Creo que está cansada, me dice Denise al oído. Puede ser, digo. Bruno sigue con el autito por el borde metálico del banco. El fuego helado del exterior entra cada vez que alguien ingresa al cono de los recuerdos de la estación. Cuando la mano del borracho llega a la rodilla, la chica se levanta bruscamente. El hombre, receloso, decidido, la sigue con la mirada y estira un brazo. Quiere tocarle la cola pero ella se mueve más rápido que el brazo, como una gacela escandinava, y se suelta. Bruno mira la escena como si fuera una película muda. Lo único que le importa es su autito verde, un autito que le compramos en Berlín del Este.

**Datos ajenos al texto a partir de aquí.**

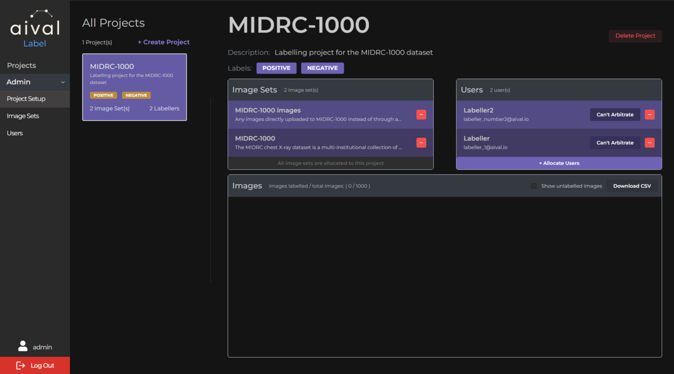674x374 pixels.
Task: Go to Projects in the sidebar
Action: pos(21,65)
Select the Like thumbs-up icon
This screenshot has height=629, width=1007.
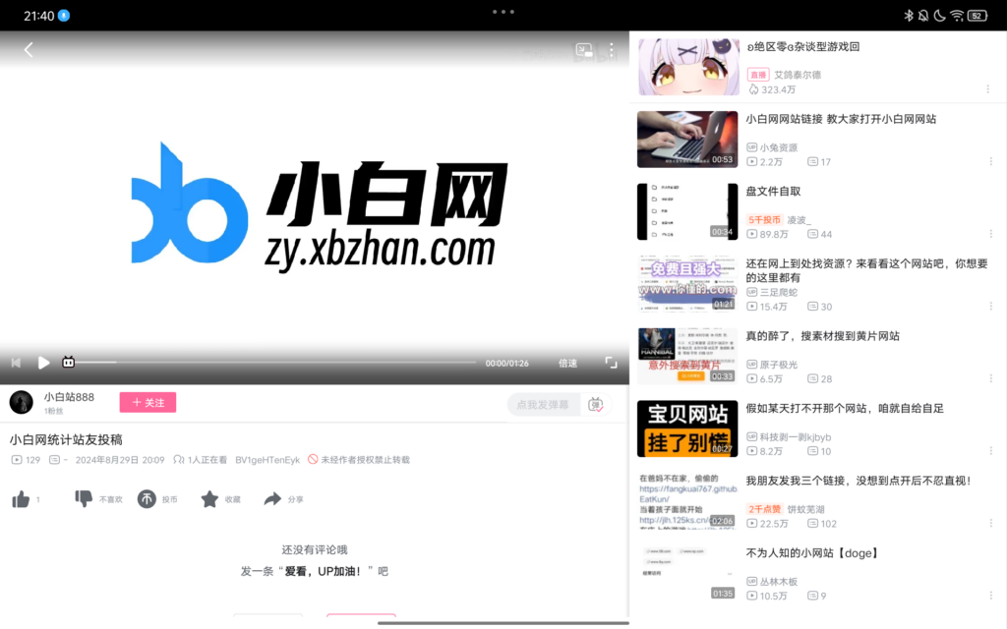(22, 498)
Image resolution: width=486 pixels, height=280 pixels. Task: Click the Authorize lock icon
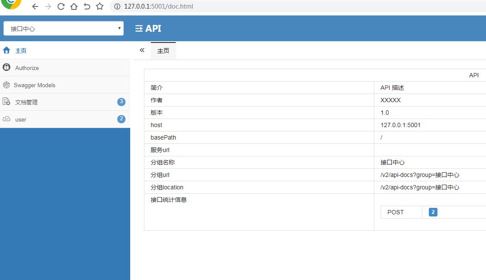[x=6, y=67]
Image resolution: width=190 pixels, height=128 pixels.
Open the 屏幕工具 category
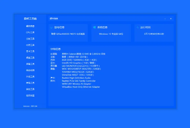pos(30,64)
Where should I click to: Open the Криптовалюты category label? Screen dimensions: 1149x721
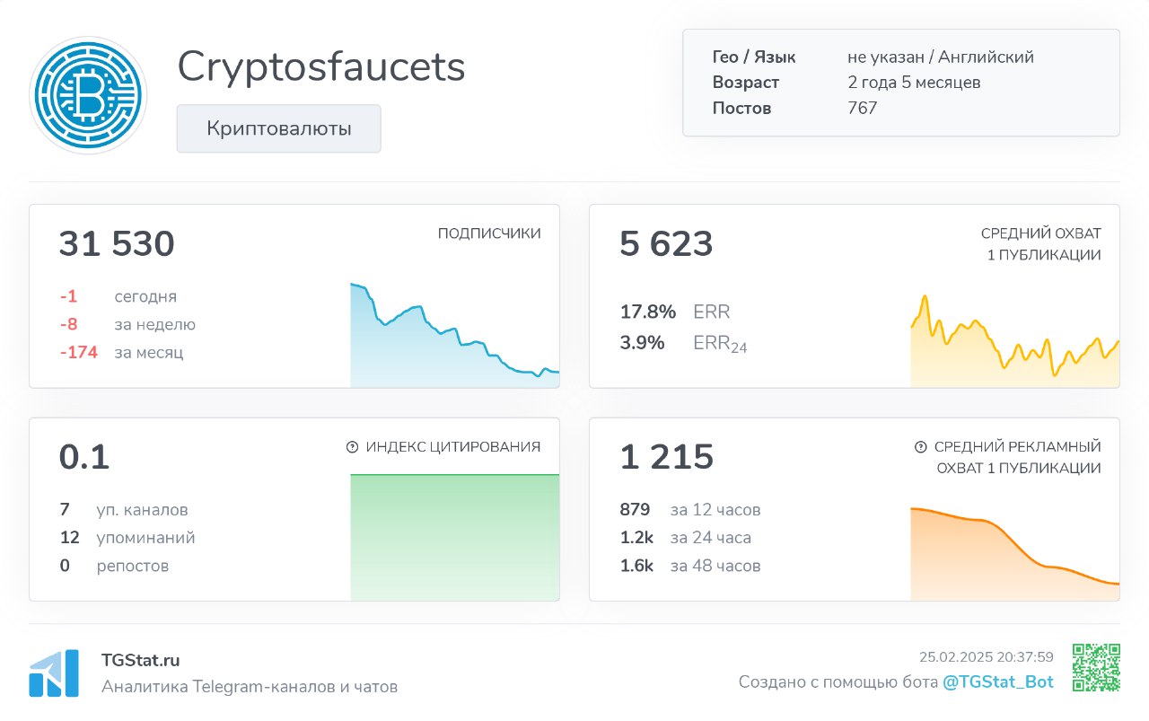point(278,128)
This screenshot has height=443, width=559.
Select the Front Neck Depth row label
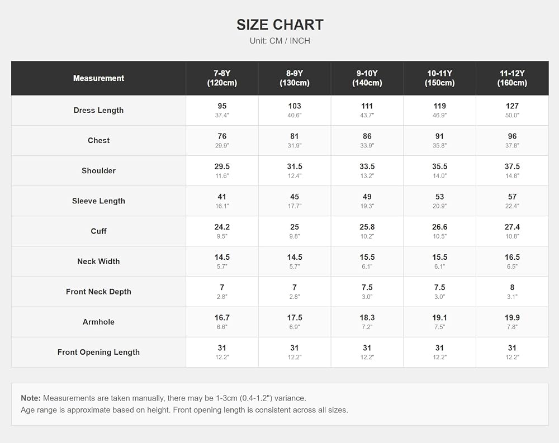(x=99, y=292)
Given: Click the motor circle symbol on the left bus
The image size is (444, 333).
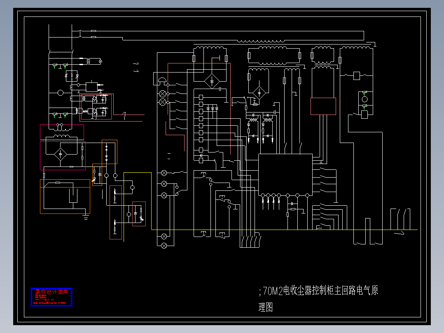Looking at the screenshot, I should click(60, 93).
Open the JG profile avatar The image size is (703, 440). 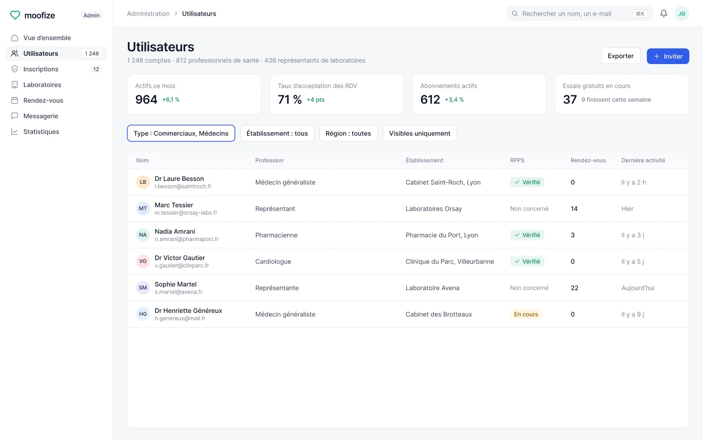point(682,14)
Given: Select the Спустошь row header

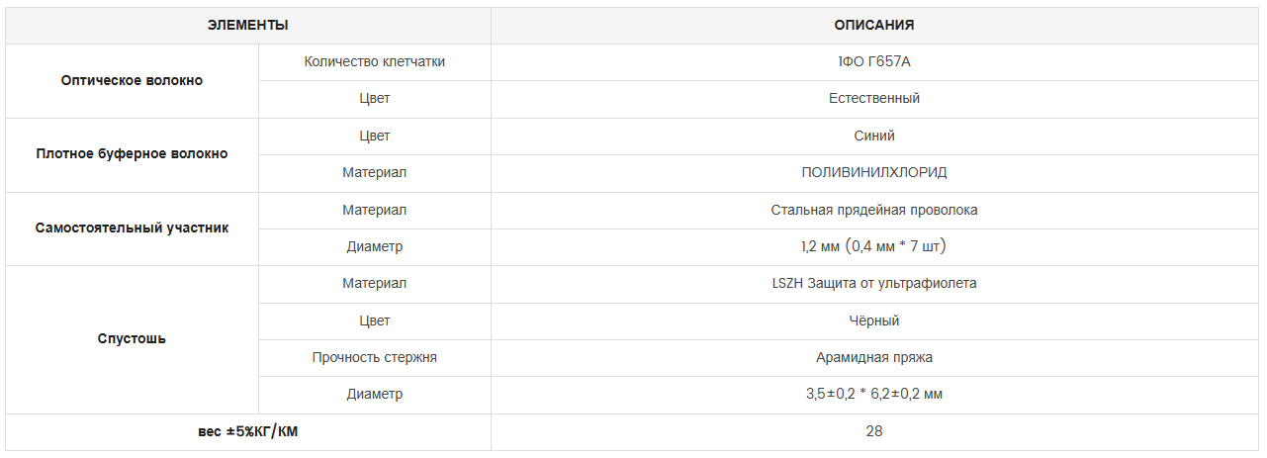Looking at the screenshot, I should tap(132, 339).
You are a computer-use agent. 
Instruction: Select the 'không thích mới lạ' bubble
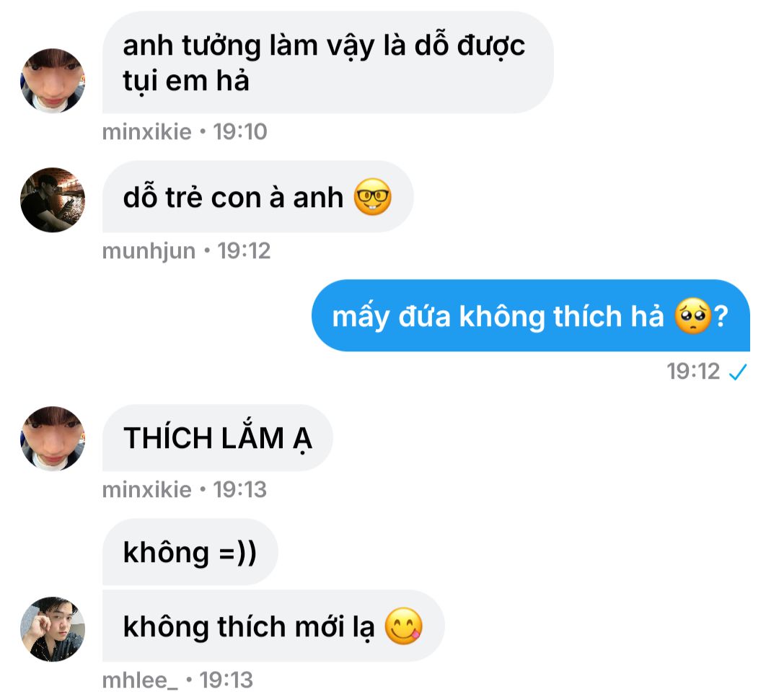coord(273,626)
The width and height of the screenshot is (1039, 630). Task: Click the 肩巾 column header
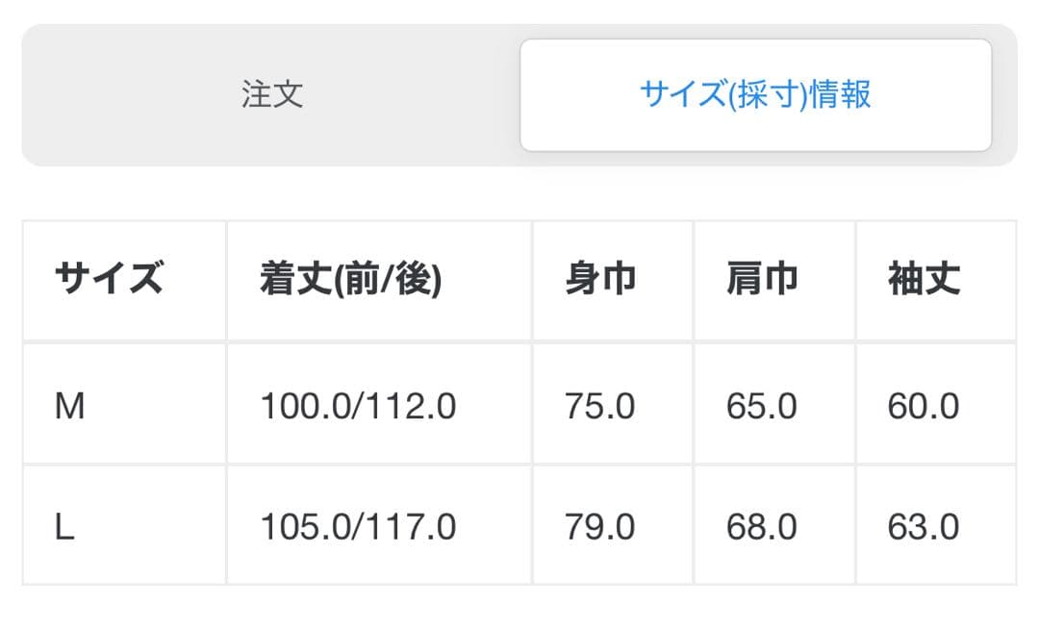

Denise me golpea, suavemente, con el codo. Quiere hacerme notar lo que acaba de suceder. Yo la miro, le miro el color de los ojos y me distiendo.

Con un golpe en la madera del banco, el borracho se desquita. Está perturbado. Pero no se levanta. La chica ya está cerca del kiosco y su cuerpo se pierde en la lejanía de luces apagadas.

Ante el silencio breve de la estación (ya no hay música ni gritos de los futboleros), el borracho eructa y el veneno de la boca rígida se esparce en el escaso aire que nos separa. Denise se tapa visiblemente la nariz. Yo le pido a Bruno que se corra del lugar en el que se encuentra. El borracho se levanta apenas del banco. Intenta tocar a Bruno. Denise se molesta y aparta a Bruno del ángulo del movimiento del brazo. Bruno se fastidia, casi llora. Quiere quedarse en su posición. Con esfuerzo, el borracho logra incorporarse. Se acerca a Bruno. Mi esposa lo separa. De pronto, sin que nadie lo esperase, dice en un inglés torpe, con dificultad: “my heart is broken”.

Nadie entiende la frase.

Orgulloso, ingenuo, pienso que el corazón del borracho está roto por la belleza incomparable de Bruno.

El borracho termina la frase y hace su segundo intento. Quiere acariciar a Bruno. Esta vez Denise se levanta y aparta su cuerpo bruscamente. El borracho advierte el rechazo y se retracta. Denise lo despide en inglés, le dice con un tono amable pero seguro que se vaya. Lo espanta. Yo comparto su tono.

Cuando el borracho ya es una sombra en la nieve, Denise, con la cara desencajada, me dice que el borracho tiene el corazón roto por culpa de la chica. Pienso que tiene razón. Pero después me desdigo. Conjeturo que la rubia es una prostituta y que el borracho es un cafisho danés que ha perdido el corazón hace muchos años, mucho antes del despecho reciente.

Copenhague nos ha regalado una escena entre el borracho y la rubia, una escena shakesperiana en la tierra de Hamlet.